WHAT YOU NEED TO DO>
Transcribe the whole listing exactly.
+ + + + +
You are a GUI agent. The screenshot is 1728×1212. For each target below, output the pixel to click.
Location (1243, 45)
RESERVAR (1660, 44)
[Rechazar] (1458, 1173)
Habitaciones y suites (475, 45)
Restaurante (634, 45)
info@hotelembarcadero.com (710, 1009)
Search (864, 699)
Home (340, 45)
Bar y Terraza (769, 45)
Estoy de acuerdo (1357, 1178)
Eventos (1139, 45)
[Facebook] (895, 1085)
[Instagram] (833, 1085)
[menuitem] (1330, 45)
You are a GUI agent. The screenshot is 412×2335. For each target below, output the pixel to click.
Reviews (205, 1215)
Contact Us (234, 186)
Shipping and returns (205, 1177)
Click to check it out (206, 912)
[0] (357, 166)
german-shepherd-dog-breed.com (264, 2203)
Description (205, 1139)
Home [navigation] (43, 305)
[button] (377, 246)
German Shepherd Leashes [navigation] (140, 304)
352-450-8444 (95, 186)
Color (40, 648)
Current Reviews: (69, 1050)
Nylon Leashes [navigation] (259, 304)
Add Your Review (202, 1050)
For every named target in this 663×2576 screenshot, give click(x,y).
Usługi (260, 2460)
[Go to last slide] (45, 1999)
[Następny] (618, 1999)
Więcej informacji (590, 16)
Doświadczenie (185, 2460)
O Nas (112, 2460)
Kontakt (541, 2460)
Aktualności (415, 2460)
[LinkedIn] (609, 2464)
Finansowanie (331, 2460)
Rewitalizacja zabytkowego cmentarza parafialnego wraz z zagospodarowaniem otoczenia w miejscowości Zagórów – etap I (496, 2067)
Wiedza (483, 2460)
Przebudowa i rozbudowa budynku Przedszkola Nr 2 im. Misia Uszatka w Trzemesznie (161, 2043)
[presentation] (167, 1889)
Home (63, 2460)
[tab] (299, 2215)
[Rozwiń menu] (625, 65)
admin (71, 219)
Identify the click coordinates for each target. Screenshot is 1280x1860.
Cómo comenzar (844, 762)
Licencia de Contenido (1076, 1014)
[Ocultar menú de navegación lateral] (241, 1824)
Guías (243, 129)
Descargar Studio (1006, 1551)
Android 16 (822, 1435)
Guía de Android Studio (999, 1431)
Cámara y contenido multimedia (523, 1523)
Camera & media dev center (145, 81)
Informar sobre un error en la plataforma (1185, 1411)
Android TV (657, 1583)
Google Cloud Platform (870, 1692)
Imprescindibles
+ + + + +
THE COMPLETED TASK>
You are a GUI agent. The screenshot is 1728×1212. For each target below, output the pixel to click.
Location (1243, 45)
RESERVAR (1660, 44)
[Rechazar] (1458, 1173)
Habitaciones y suites (475, 45)
Restaurante (634, 45)
info@hotelembarcadero.com (710, 1009)
Search (864, 699)
Home (340, 45)
Bar y Terraza (769, 45)
Estoy de acuerdo (1357, 1178)
Eventos (1139, 45)
[Facebook] (895, 1085)
[Instagram] (833, 1085)
[menuitem] (1330, 45)
You are a GUI agent. The screenshot is 412×2335. For each target below, output the pixel to click.
Reviews (205, 1215)
Contact Us (234, 186)
Shipping and returns (205, 1177)
Click to check it out (206, 912)
[0] (357, 166)
german-shepherd-dog-breed.com (264, 2203)
Description (205, 1139)
Home [navigation] (43, 305)
[button] (377, 246)
German Shepherd Leashes [navigation] (140, 304)
352-450-8444 (95, 186)
Color (40, 648)
Current Reviews: (69, 1050)
Nylon Leashes [navigation] (259, 304)
Add Your Review (202, 1050)
For every named target in this 663×2576 screenshot, give click(x,y).
Usługi (260, 2460)
[Go to last slide] (45, 1999)
[Następny] (618, 1999)
Więcej informacji (590, 16)
Doświadczenie (185, 2460)
O Nas (112, 2460)
Kontakt (541, 2460)
Aktualności (415, 2460)
[LinkedIn] (609, 2464)
Finansowanie (331, 2460)
Rewitalizacja zabytkowego cmentarza parafialnego wraz z zagospodarowaniem otoczenia w miejscowości Zagórów – etap I (496, 2067)
Wiedza (483, 2460)
Przebudowa i rozbudowa budynku Przedszkola Nr 2 im. Misia Uszatka w Trzemesznie (161, 2043)
[presentation] (167, 1889)
Home (63, 2460)
[tab] (299, 2215)
[Rozwiń menu] (625, 65)
admin (71, 219)
Identify the click coordinates for each target. Screenshot is 1280x1860.
Cómo comenzar (844, 762)
Licencia de Contenido (1076, 1014)
[Ocultar menú de navegación lateral] (241, 1824)
Guías (243, 129)
Descargar Studio (1006, 1551)
Android 16 (822, 1435)
Guía de Android Studio (999, 1431)
Cámara y contenido multimedia (523, 1523)
Camera & media dev center (145, 81)
Informar sobre un error en la plataforma (1185, 1411)
Android TV (657, 1583)
Google Cloud Platform (870, 1692)
Imprescindibles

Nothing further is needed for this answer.